Es atractiva la idea de contar la historia de amor de la pareja más importante de la vida política-popular de la Argentina. Enmarcarla en el lapso que va desde que se conocen en el Luna Park hasta la epopeya del 17 de octubre, antes que se casen, es inteligente porque se centra en un período fértil aún no abordado por el cine que permite el recorrido antes del mito y el foco en la historia íntima de Juan Perón y Eva Duarte, lejos del bronce. La idea de volver sobre los pasos de la leyenda, en un no alusivo pero no por eso menos evidente intención de hacer dialogar a la “primera pareja peronista en el poder” con la segunda y actual, es sin duda, pertinente y oportunista.
La idea es buena, el resultado es pésimo y cuesta creer que la película sea tan mala.
El guión, escrito por Paula Luque con colaboración de Jorge Coscia, es carente de todo. No es posible rescatar un solo diálogo en las escenas románticas ni en las líneas de conflicto como la conspiración militar de intención histórica o el progreso de la relación, que aburre. La intención de desacralizar a dos personajes tan potentes diciendo cosas banales, no los acerca, no los humaniza, más bien los achata.

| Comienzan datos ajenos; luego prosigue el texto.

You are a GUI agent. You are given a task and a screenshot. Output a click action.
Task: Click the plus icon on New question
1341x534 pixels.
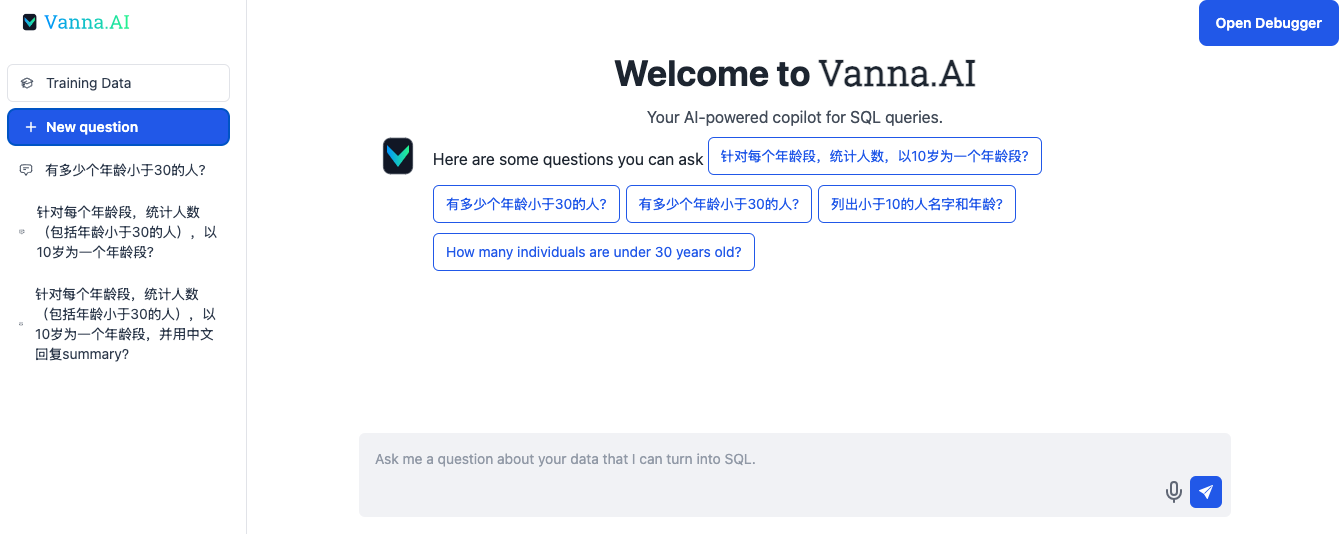(x=31, y=127)
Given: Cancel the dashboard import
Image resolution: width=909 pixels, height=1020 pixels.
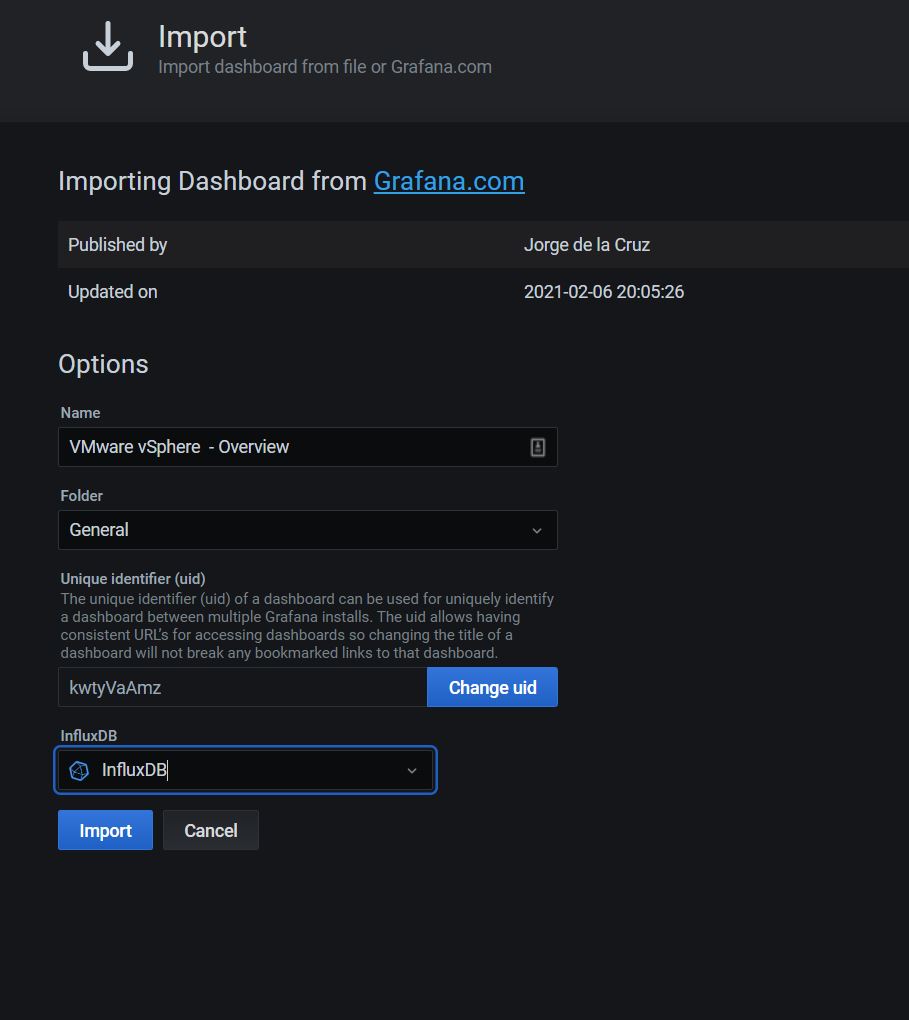Looking at the screenshot, I should point(211,830).
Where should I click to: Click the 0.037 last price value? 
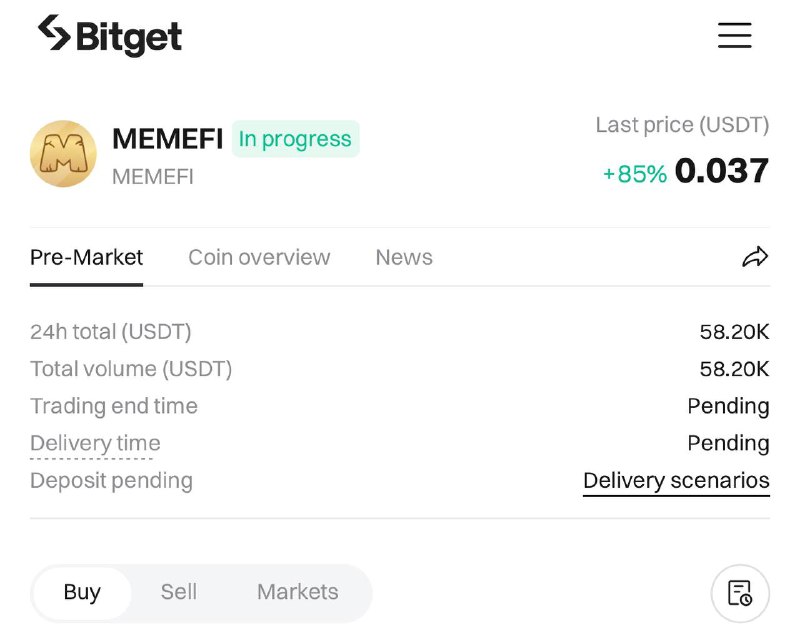click(x=722, y=171)
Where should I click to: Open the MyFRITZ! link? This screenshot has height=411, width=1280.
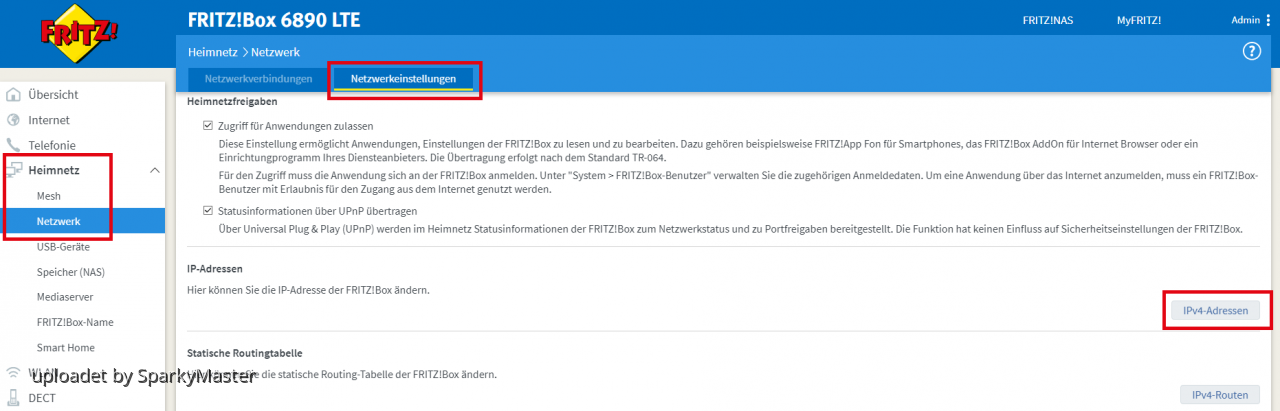point(1138,20)

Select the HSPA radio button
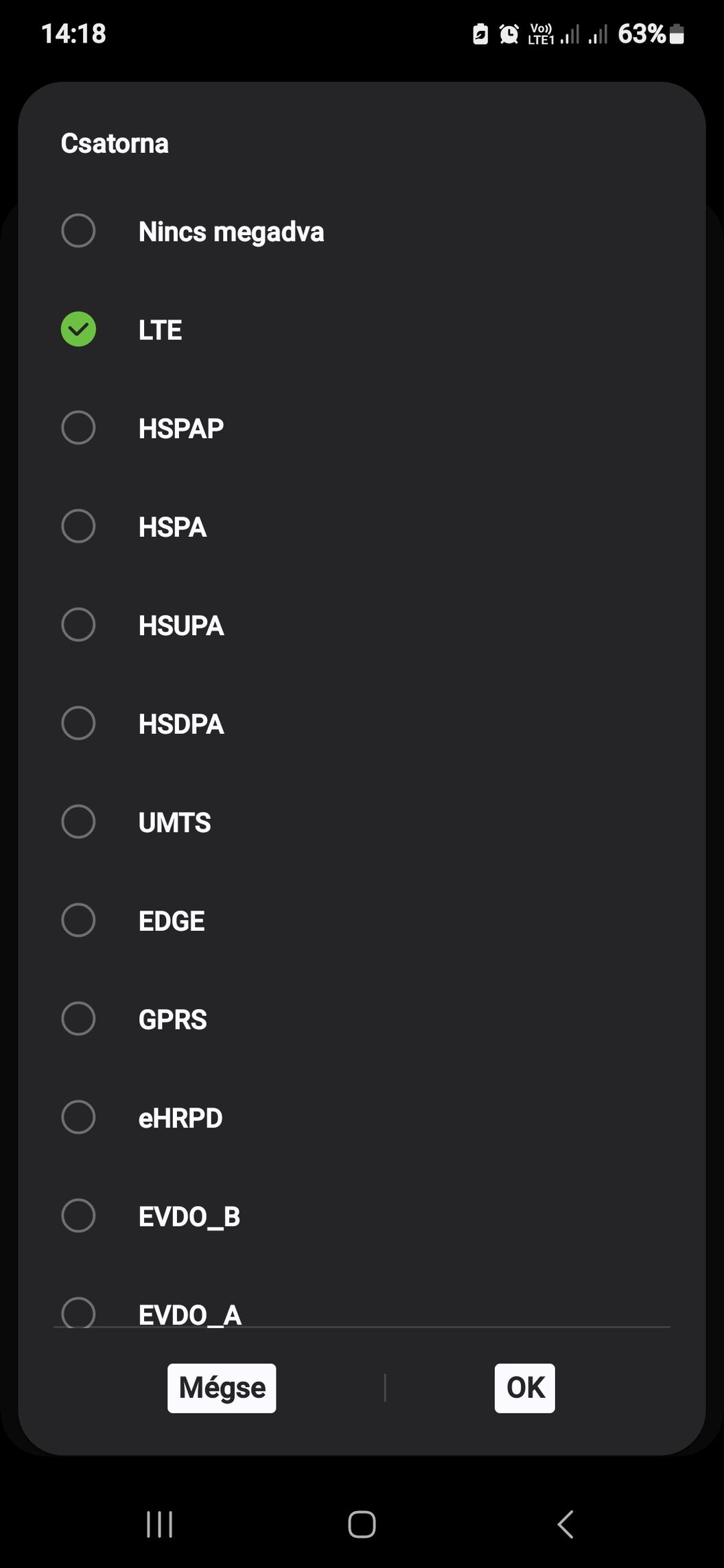(x=78, y=526)
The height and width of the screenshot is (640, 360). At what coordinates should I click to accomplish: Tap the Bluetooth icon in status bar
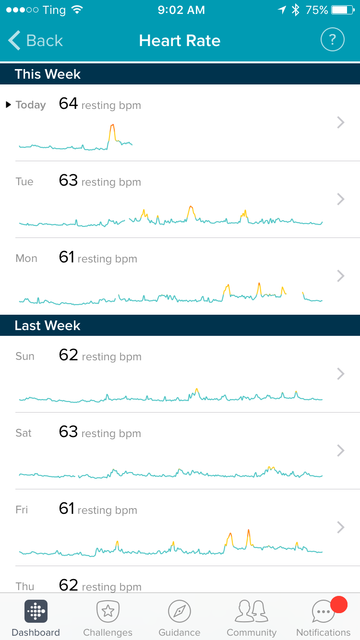coord(296,10)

Las escenas en la cama – el evidente salto de riesgo de la película –, se repiten cuatro veces sin que ninguna cuente nada interesante, sino más bien que resulten chocantes por estar contadas tan baratamente desde la puesta de cámara y la falta de emoción que transmiten los actores, a pesar que intenten lo contrario con pensado frenesí. En algunos pasajes - resalta un desnudo de ambos, abrazados -, se percibe una intención plástica que no convence, un envoltorio lumínico excesivamente artificial que tampoco resulta bello.
Los actores no están bien. Osmar Núñez, de evidente capacidad expresiva, no da con Perón y Julieta Díaz, con algún tic evitista potable de explotar, no convence. Pero lo peor es que falla la química entre ambos. No trasmiten nada, no son la pareja creíble que la película quiere mostrar, conectada y pasionalmente unida, a pesar de que ambos actores hayan declarado lo contrario. Si la pretensión es mostrar el proceso que convierte a Eva en una dirigente, tampoco funciona. A dos o tres frases firmes, de algún contenido, esporádicas pero que podrían ir construyendo la idea – lamentable la escena en que de un arrebato, tira las cosas de una mesa -, se le suman otras en que, mientras Perón da discursos, ella con cara de aburrimiento y la mirada cabizbaja, está demasiado lejos de estar compenetrada con la vida política. Más bien parece obligada.
El resto del plantel de roles, muy malo. Desde Alfredo Casero haciendo un Braden improbable de estilo cha-cha-cha, un Fernán Mirás desaforado, Garzón desdibujado y hasta un Pompeyo Audivert haciendo de un Farrell fuera de tono. Todos mal dirigidos.
La realización es lamentable. La fotografía, a pesar de su intención pétrea, atrasa 30 años; los planos poco interesantes, plano-contraplano para los diálogos, encuadres simétricos no trabajados; planos cortos – como el lamentable de los rostros en la lancha en el Tigre -. Las escenas que trabajan los silencios y las miradas, como manera de descontracturar y volver más intimista el clima, al no alcanzar la intensidad esperada se tornan momentos vacíos del relato. Interesante la idea de recrear fotos conocidas de la pareja pero sólo una – una toma abierta en el Tigre antes de que Perón quede preso en Martín García -logra algo.
La escenografía quiere ser austera y despojada pero resulta chocante aún para ojos no entrenados en las lides de vestuario y ambientación. Mesas sin manteles, tortas de cumpleaños que parecen compradas en COTO, las mujeres siempre despeinadas, tratos informales que suenan improbables, guayaberas que suenan raro. Y sobre todo desentona Eva. Siempre de entrecasa, desarreglada en toda circunstancia, hecho poco creíble para una mujer que estaba entrando en el círculo de poder.
El recuerdo de Esther Goris surge deslumbrante, Víctor Laplace te perdonamos y el guión de Feinmann con la dirección de Desanzo se siente como una película revitalizada.
Por último, la dedicatoria de “Juan y Eva” a Leonardo Favio resulta incomprensible, a no ser en su aspecto nominal, por tratarse de una película apocada, sin pasión, mal encarada y sin interés.